> **Supplied material**
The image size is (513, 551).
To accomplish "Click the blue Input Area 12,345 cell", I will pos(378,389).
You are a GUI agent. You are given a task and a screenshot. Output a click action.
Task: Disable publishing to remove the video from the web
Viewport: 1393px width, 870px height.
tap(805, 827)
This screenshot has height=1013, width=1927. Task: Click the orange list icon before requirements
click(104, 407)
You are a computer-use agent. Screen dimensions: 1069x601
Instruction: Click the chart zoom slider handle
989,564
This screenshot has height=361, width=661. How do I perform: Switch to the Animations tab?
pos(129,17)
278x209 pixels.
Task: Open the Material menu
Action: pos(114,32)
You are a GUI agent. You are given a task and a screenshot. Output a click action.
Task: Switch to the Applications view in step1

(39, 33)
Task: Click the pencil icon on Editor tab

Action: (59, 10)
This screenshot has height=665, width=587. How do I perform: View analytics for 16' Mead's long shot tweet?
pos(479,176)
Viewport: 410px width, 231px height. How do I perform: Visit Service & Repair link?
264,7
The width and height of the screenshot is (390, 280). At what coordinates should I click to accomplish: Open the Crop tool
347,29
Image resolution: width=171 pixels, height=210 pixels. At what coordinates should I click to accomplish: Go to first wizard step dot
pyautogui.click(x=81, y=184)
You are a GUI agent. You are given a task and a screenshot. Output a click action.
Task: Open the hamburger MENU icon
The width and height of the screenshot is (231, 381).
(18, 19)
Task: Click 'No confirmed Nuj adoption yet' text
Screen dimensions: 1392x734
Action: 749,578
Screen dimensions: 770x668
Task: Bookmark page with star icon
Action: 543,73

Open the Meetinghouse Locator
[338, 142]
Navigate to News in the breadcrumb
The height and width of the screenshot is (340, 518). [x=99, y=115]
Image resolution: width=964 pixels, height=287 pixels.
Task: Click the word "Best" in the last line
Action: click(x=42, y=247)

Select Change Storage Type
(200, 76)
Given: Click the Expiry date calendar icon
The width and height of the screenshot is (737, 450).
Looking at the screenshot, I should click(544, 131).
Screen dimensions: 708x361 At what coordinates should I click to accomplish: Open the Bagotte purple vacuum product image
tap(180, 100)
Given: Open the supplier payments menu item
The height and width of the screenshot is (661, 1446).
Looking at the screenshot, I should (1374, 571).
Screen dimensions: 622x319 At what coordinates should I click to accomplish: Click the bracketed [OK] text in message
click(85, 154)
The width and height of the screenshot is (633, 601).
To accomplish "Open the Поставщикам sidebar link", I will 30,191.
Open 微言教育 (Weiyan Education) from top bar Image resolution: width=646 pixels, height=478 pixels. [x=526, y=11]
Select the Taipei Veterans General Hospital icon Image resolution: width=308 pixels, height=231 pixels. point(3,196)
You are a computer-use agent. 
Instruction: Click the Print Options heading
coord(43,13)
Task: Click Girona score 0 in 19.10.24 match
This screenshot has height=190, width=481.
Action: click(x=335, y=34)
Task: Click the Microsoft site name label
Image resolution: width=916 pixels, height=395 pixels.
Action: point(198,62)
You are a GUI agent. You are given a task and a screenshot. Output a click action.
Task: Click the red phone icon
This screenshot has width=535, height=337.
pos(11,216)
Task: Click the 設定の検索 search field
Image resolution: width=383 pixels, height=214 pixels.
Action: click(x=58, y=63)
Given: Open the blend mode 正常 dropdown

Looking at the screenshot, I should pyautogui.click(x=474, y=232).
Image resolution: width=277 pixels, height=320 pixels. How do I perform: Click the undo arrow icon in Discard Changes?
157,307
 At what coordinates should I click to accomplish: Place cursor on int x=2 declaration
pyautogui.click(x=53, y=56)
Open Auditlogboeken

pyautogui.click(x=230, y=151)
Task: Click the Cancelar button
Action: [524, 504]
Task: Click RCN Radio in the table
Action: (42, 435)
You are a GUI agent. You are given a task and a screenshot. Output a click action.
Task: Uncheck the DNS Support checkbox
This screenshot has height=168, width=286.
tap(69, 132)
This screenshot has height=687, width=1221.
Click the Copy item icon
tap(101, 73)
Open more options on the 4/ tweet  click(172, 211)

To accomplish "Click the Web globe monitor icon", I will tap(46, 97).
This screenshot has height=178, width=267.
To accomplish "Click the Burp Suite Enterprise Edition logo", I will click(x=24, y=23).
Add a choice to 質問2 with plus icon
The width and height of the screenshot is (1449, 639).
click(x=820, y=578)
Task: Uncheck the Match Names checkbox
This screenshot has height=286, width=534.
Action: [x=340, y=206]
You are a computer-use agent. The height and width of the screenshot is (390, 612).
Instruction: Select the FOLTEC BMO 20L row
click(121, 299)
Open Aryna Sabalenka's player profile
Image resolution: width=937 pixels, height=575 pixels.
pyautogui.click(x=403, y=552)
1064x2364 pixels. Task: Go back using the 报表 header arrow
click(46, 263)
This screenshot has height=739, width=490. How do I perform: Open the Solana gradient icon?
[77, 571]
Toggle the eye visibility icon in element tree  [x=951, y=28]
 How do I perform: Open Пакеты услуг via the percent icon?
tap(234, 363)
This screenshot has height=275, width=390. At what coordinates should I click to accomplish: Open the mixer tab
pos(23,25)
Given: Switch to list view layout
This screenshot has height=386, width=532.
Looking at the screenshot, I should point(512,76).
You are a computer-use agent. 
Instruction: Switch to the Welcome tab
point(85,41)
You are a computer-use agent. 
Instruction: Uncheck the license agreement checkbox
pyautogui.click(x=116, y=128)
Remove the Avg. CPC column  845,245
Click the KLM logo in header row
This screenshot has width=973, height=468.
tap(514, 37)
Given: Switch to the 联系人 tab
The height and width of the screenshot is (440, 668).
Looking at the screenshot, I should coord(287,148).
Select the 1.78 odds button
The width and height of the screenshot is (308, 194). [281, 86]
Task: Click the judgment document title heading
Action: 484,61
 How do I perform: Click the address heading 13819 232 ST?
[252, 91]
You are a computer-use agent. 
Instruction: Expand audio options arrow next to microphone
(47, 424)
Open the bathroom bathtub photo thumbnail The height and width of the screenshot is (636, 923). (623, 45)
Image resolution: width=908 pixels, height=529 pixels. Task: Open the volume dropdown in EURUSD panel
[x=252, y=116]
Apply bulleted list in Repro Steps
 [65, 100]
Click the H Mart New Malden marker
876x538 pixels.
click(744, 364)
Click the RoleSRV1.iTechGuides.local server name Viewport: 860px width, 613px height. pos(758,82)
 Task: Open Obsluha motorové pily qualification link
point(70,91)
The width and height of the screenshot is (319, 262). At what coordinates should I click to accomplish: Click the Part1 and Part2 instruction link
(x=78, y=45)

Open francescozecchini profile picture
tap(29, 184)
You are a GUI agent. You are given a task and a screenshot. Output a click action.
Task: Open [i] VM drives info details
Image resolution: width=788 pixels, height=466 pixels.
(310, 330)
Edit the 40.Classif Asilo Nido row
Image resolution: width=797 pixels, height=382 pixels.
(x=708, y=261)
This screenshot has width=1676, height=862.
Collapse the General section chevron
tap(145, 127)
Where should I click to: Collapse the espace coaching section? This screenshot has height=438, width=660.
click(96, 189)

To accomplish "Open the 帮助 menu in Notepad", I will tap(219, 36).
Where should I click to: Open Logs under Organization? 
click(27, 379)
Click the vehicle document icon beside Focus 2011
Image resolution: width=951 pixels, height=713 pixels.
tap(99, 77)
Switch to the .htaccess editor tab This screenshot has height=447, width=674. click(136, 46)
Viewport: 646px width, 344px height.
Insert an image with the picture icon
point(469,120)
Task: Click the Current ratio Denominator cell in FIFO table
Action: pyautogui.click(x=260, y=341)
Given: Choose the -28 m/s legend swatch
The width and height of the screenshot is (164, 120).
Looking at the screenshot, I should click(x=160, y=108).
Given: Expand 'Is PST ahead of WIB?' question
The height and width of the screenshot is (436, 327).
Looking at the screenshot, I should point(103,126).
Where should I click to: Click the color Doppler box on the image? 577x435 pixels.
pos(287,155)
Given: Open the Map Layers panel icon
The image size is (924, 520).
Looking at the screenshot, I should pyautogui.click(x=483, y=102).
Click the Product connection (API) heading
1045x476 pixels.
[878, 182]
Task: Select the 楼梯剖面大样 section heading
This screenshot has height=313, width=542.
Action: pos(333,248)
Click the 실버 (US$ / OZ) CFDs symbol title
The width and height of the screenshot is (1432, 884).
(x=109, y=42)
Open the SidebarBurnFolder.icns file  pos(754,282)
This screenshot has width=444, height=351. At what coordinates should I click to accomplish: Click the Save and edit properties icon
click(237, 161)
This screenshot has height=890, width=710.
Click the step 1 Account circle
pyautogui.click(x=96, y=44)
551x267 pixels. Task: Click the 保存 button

> **Task description**
Looking at the material above, count the lines that hold "from" and give the total alone.

> **Output for this exercise**
2